Screenshot grounding data ▸

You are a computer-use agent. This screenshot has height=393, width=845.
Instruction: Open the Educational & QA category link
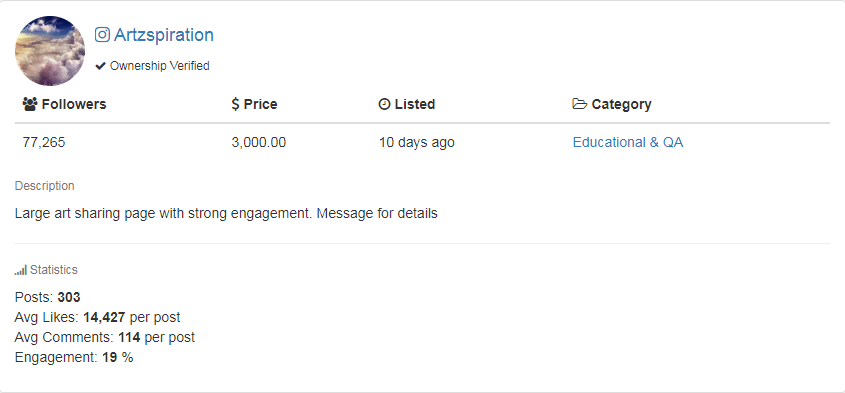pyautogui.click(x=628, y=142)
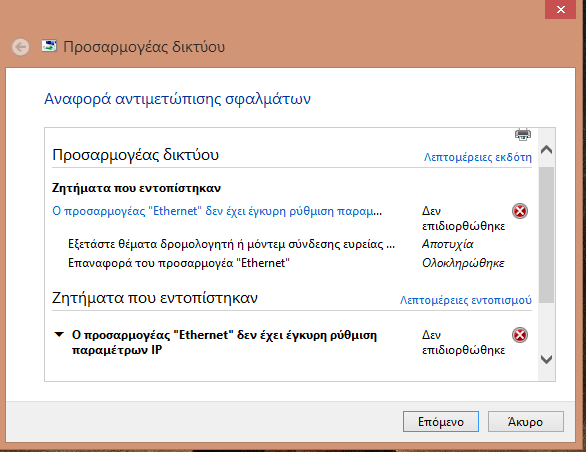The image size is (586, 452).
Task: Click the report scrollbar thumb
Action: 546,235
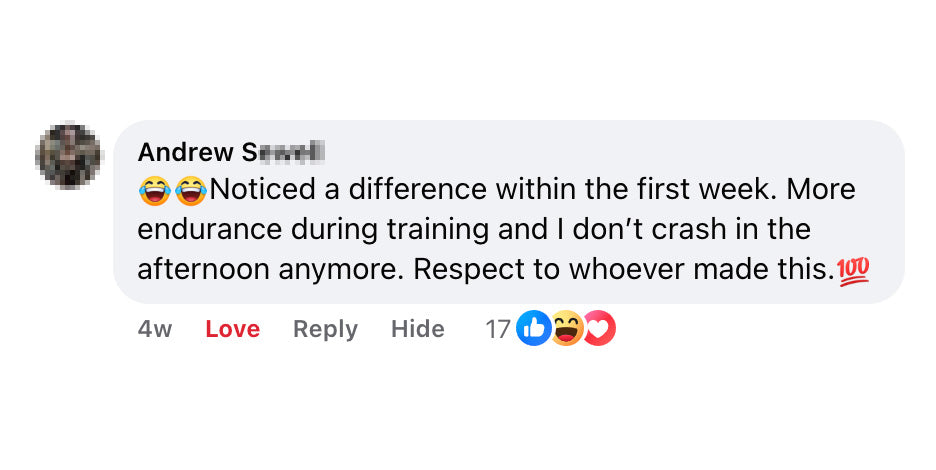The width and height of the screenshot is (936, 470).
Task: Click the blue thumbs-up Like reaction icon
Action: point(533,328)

Exercise brief ▸ The records above should be returned exactly; no image belongs in the copy.

Response area ▸
You are a computer-use agent. This screenshot has height=393, width=845.
Instruction: Open the Educational & QA category link
pyautogui.click(x=628, y=142)
The image size is (586, 452).
Task: Click the report scrollbar thumb
Action: 546,235
The width and height of the screenshot is (936, 470).
Task: Click the blue thumbs-up Like reaction icon
Action: point(533,328)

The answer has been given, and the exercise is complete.